Una de esas chispas fue a parar a un árbol y el tronco comenzó a arder, iluminando todo a su alrededor. Cuando el torrente de piedras cesó, las mujeres se acercaron al árbol en llamas con los asustados  niños agarrados a sus piernas y descubrieron que,  gracias al fuego, podían verse unos a otros entre las sombras. También notaron que junto al árbol ardiente, sus cuerpos entraban en calor y era una sensación 



muy agradable ¡Aquello era realmente mágico!



Los hombres de la aldea, atraídos por la luz, salieron a comprobar de qué se trataba y encontraron a sus familias sentadas alrededor de la enorme fogata.  Estaban felices y todos se juntaron para compartir un momento tan especial, entonando cantos y dando palmas.

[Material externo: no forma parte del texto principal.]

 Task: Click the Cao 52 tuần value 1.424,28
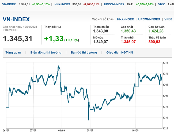(x=156, y=31)
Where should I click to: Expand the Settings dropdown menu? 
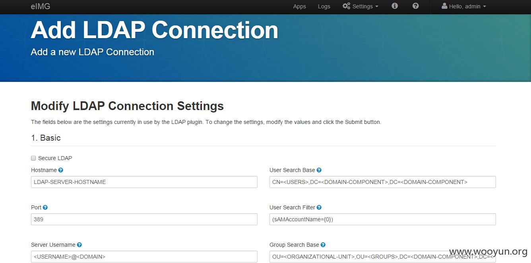pyautogui.click(x=360, y=6)
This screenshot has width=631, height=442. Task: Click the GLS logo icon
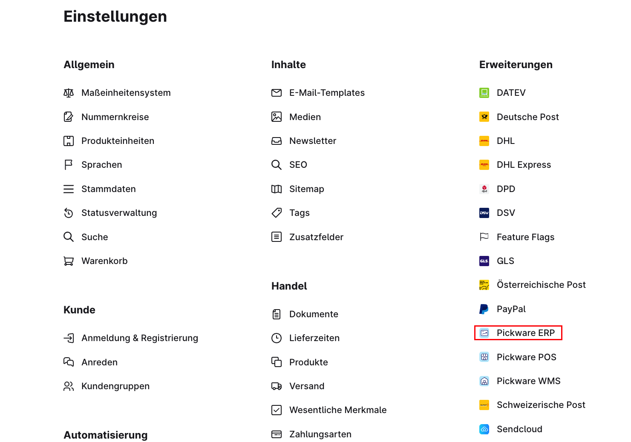[484, 261]
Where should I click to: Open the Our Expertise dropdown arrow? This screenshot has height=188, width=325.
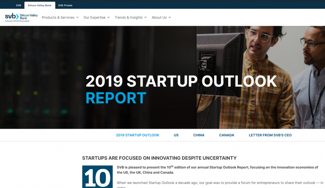109,17
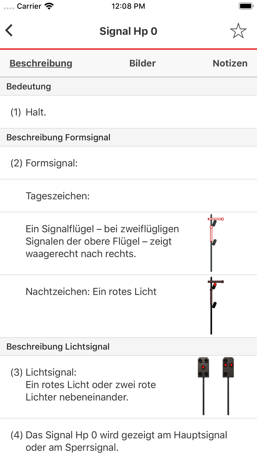Select the Beschreibung tab
This screenshot has height=457, width=257.
click(41, 63)
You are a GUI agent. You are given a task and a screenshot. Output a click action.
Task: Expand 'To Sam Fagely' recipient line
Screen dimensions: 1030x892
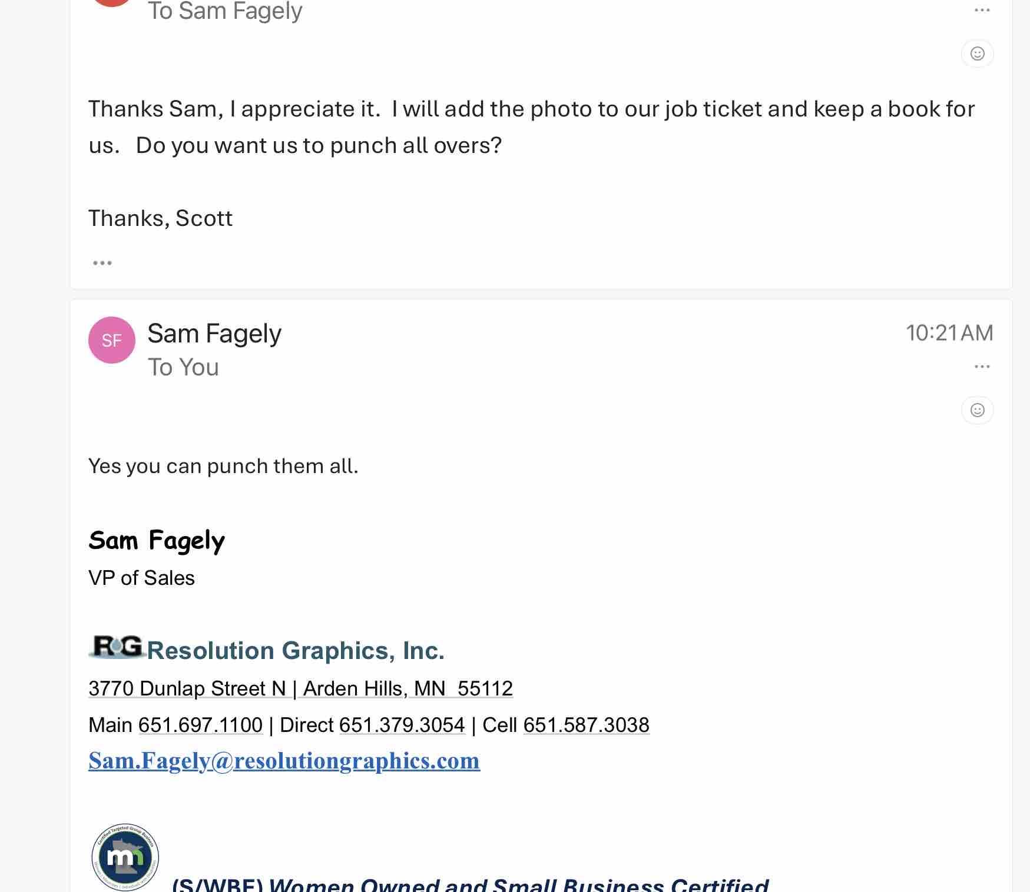pos(224,11)
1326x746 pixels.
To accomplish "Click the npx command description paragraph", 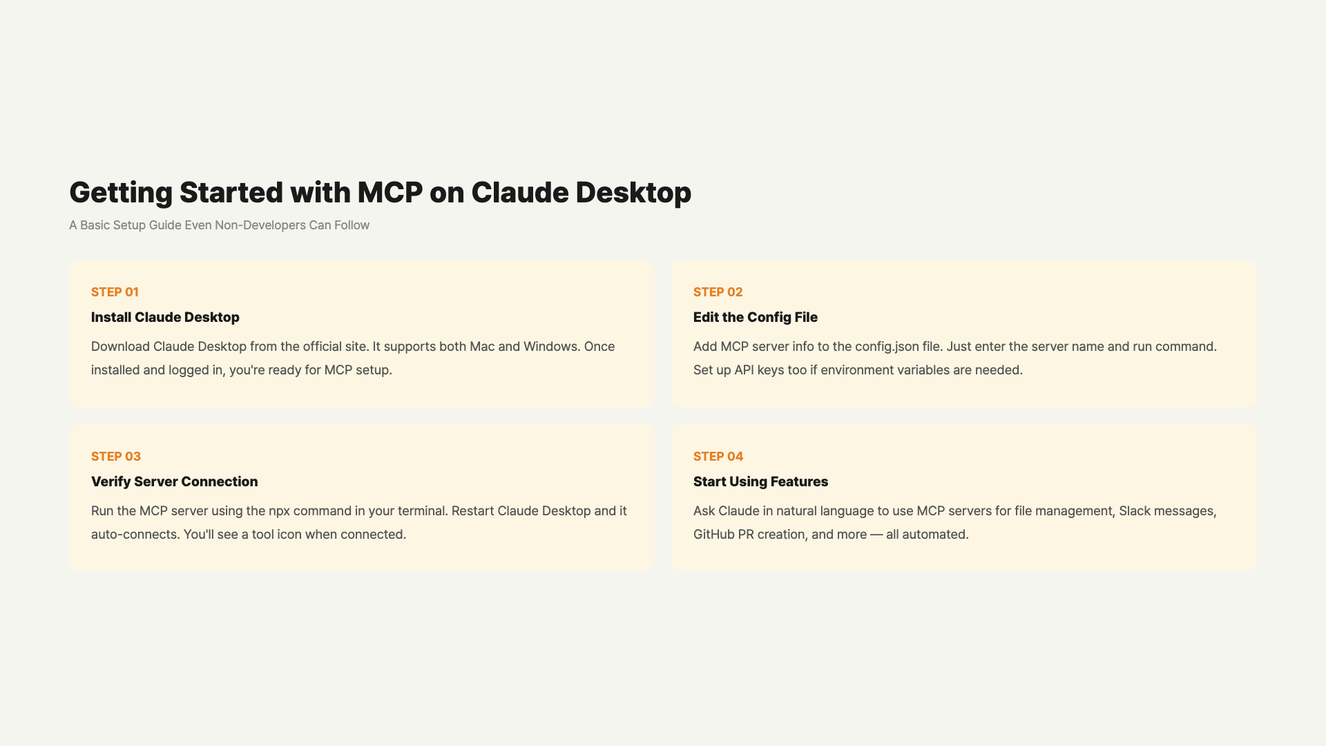I will (x=358, y=522).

Empezó a amanecer y llegó la hora de que cada uno regresara a su hogar. Caleu cogió una rama que había en el suelo y la acercó al fuego del árbol. Se quedó fascinado al comprobar que las llamas pasaban de un sitio a otro con facilidad. Todos los hombres hicieron lo mismo y tomaron el camino a casa portando grandes antorchas. Durante el trayecto de vuelta, las  mujeres les contaron que habían visto que al chocar unas piedras contra otras se producían chispas,  y que éstas, al contacto con la madera,  se convertían en llamas.



Así fue cómo los mapuches descubrieron el fuego. A partir de ese día, perdieron el miedo a la oscuridad, pudieron calentarse durante los crudos inviernos y añadieron a su menú diario la riquísima carne cocinada en las brasas.